[GIVEN EXERCISE]: Update the material below by changing "icon" to "button" wherever it appears, keeping everything else as it stands. Omit the pictures from your answer.

[STORED DATA]:
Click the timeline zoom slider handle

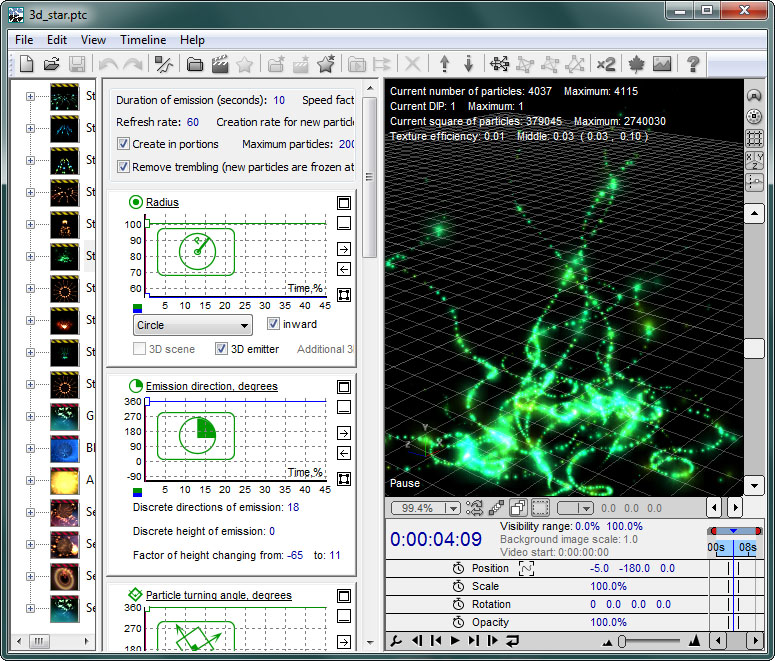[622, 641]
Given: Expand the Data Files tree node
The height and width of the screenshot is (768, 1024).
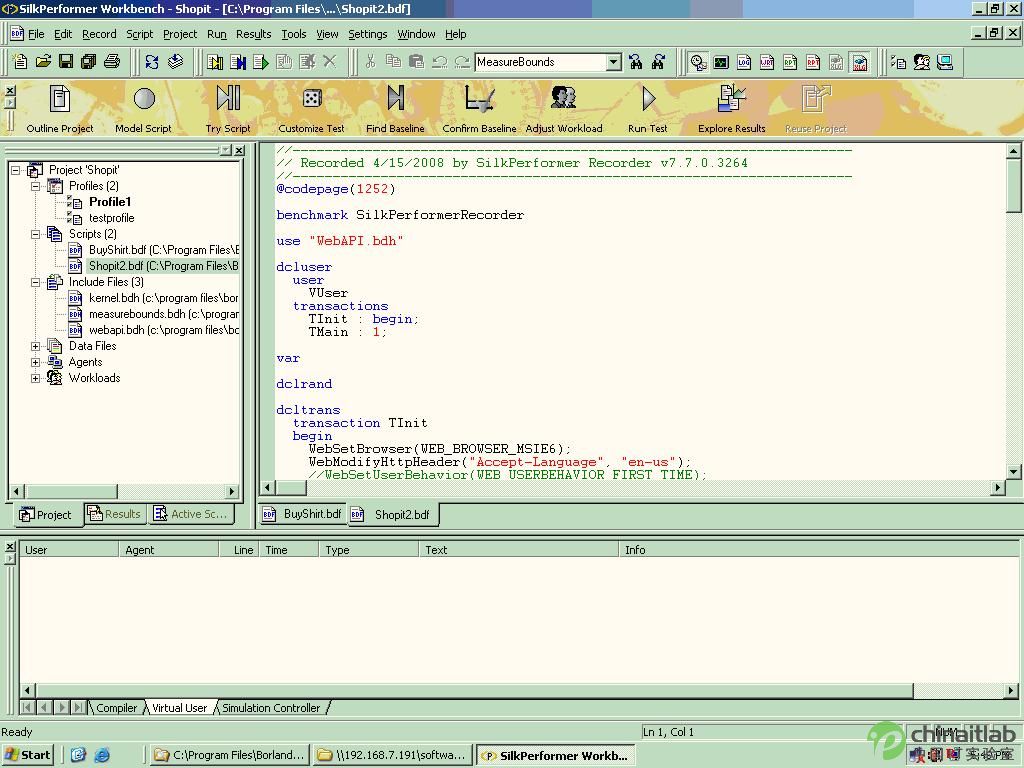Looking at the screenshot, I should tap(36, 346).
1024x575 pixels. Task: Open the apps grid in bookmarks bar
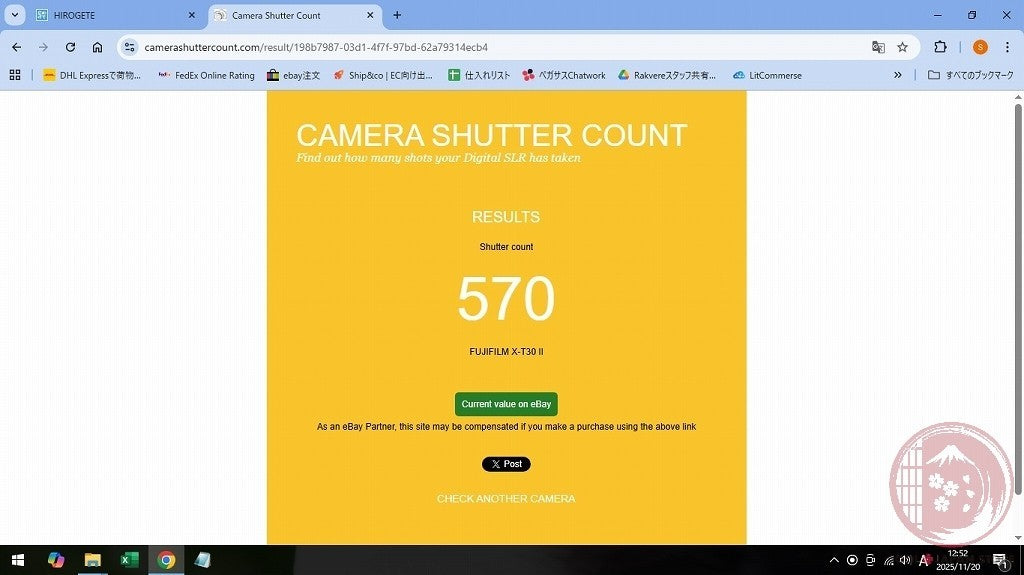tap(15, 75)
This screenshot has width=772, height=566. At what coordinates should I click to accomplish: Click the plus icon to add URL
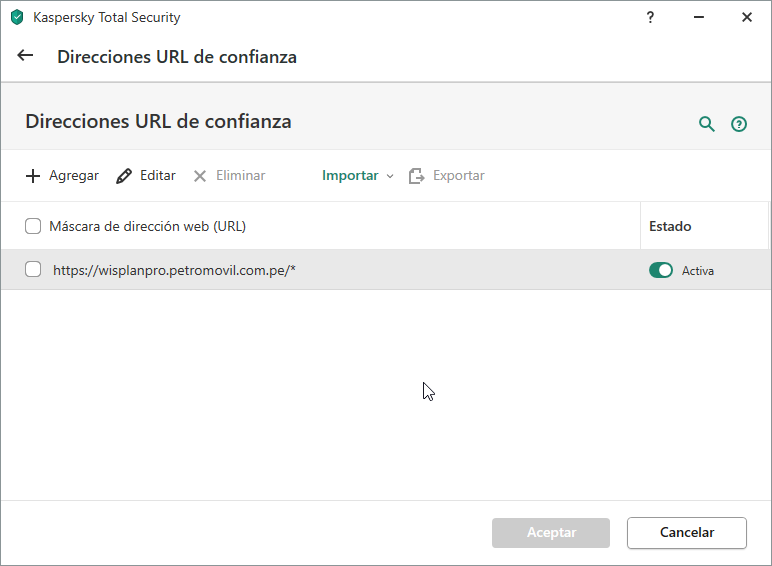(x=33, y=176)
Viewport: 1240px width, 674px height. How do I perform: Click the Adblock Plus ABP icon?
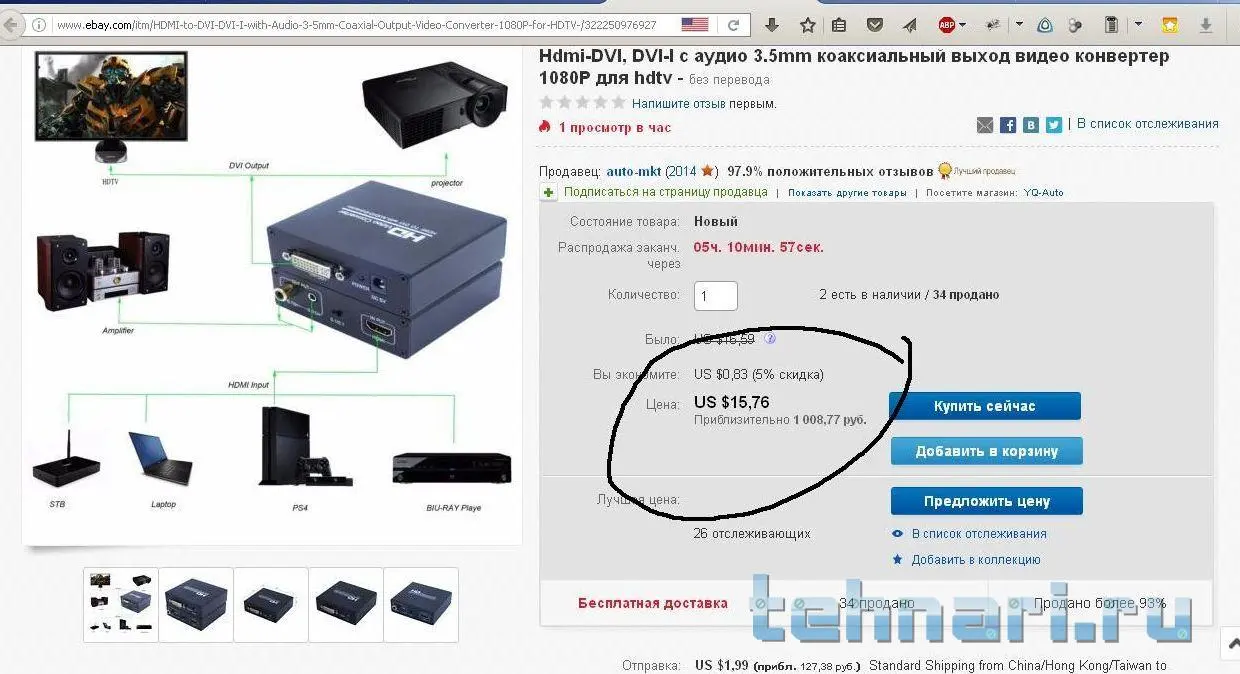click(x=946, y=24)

[REPLY]:
Click the timeline zoom slider handle

[622, 641]
Given: Expand the Data Files tree node
The height and width of the screenshot is (768, 1024).
Looking at the screenshot, I should tap(36, 346).
1024x575 pixels. Task: Open the apps grid in bookmarks bar
tap(15, 75)
This screenshot has width=772, height=566. At what coordinates should I click to accomplish: Click the plus button to add URL
(x=33, y=176)
Viewport: 1240px width, 674px height. How do I perform: Click the Adblock Plus ABP button?
click(x=946, y=24)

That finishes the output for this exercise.